Task to complete: Rewrite the portion of the material that begins with the line containing "Terms & Conditions (357, 478)" and ends with the line containing "Contacts (460, 79)", both included, keeping every line and request, and shift each coordinate in the answers by -131.

Supplied records:
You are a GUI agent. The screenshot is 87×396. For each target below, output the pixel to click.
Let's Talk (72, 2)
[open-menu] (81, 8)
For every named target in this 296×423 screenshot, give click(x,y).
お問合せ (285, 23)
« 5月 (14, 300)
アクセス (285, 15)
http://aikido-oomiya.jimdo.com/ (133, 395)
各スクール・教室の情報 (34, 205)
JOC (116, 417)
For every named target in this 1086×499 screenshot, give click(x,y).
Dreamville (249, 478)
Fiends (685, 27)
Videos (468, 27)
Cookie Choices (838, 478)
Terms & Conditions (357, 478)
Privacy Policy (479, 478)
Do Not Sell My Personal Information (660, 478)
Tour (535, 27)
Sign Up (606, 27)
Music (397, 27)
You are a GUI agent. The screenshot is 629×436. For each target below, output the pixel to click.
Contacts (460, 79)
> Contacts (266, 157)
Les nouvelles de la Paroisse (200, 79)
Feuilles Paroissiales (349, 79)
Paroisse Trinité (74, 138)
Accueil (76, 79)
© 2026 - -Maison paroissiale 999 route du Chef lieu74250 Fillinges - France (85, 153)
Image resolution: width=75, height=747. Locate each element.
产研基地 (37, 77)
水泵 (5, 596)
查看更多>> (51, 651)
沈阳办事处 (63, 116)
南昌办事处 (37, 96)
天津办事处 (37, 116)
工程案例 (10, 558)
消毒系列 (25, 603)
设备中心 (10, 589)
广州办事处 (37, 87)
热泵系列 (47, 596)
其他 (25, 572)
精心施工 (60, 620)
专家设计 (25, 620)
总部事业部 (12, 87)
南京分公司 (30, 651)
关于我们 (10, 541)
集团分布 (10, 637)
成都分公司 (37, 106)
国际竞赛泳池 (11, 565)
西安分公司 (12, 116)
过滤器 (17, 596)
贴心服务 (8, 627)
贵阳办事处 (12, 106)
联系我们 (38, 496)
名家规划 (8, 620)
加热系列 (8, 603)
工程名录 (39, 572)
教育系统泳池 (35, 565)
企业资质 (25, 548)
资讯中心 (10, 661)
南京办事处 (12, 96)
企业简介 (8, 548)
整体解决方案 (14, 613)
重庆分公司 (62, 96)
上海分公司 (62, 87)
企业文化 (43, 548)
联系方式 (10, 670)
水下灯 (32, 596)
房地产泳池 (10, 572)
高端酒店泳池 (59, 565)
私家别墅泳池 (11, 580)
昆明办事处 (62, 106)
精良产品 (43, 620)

Output of the exercise:
Terms & Conditions (226, 347)
Privacy Policy (348, 347)
Do Not Sell My Personal Information (529, 347)
Tour (404, -104)
Sign Up (475, -104)
Music (266, -104)
You are a GUI agent. The screenshot is 629×436. For each target below, output the pixel to click.
Contacts (329, -52)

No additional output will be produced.